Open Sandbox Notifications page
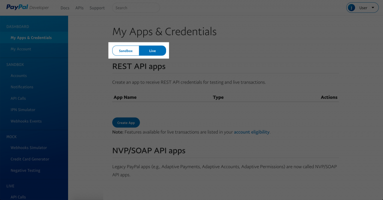 [22, 87]
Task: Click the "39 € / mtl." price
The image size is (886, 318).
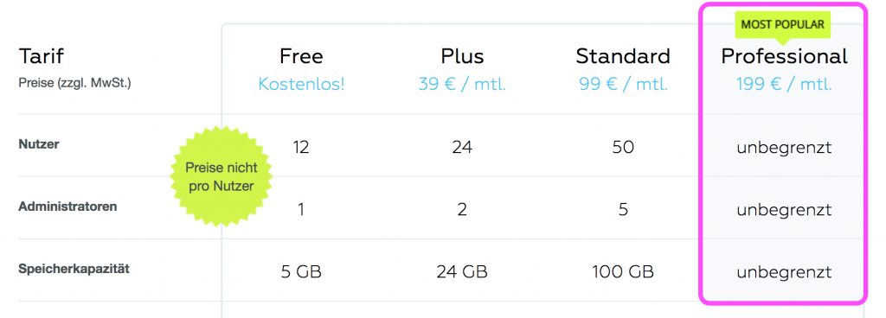Action: pos(462,85)
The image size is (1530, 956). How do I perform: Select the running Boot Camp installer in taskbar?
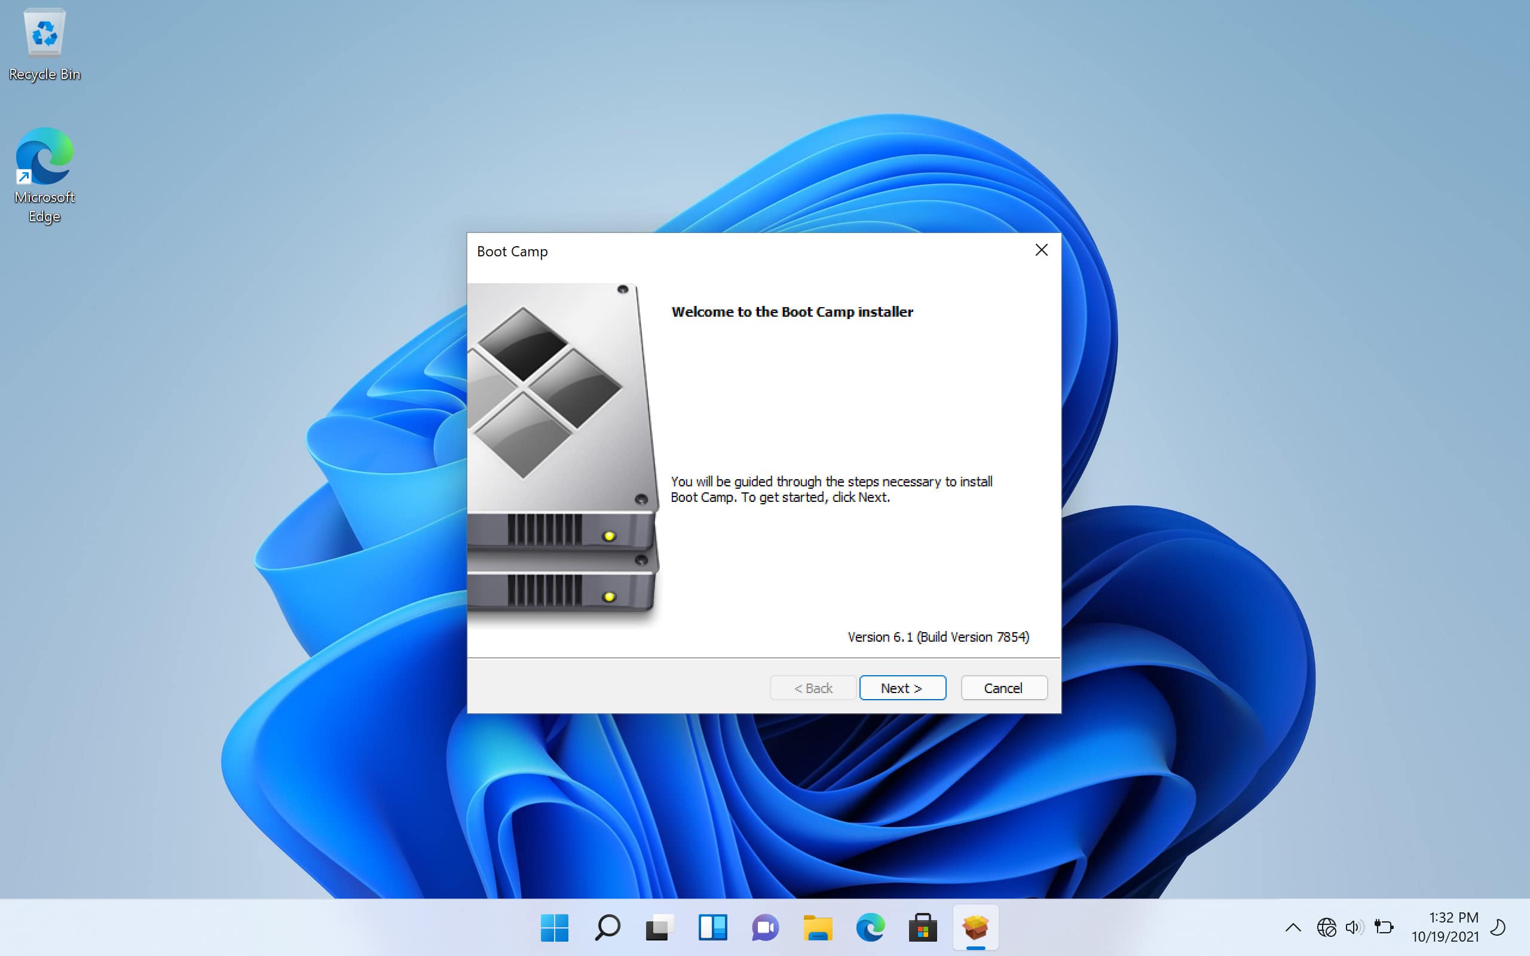(976, 928)
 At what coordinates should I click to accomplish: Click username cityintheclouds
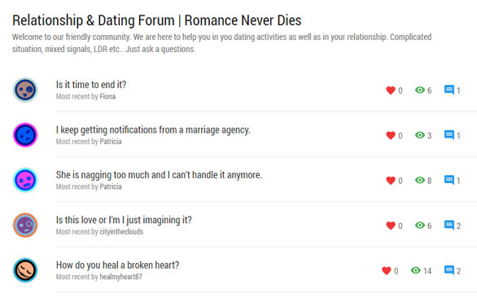(121, 232)
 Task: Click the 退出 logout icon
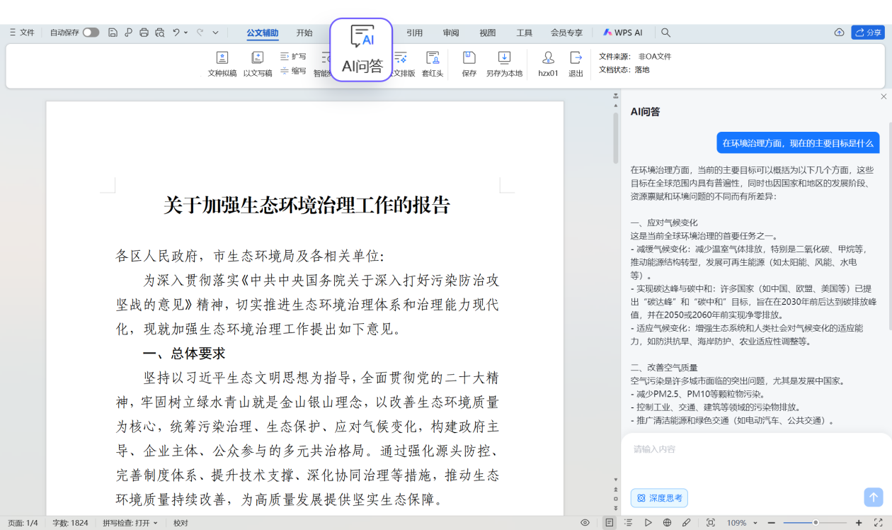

**Short exercise**: Put the lines above into a numbered list, skipping blank lines and leaving out the pictures.

**Answer to the problem**:
1. Open Sandbox Notifications page
2.  [22, 87]
3. Task: Click the "39 € / mtl." price
4. The image size is (886, 318).
5. Action: pos(462,85)
6. The image size is (1530, 956). How do I perform: Select the running Boot Camp installer in taskbar?
7. (976, 928)
8.  At what coordinates should I click to accomplish: Click username cityintheclouds
9. (121, 232)
10.  Task: Click the 退出 logout icon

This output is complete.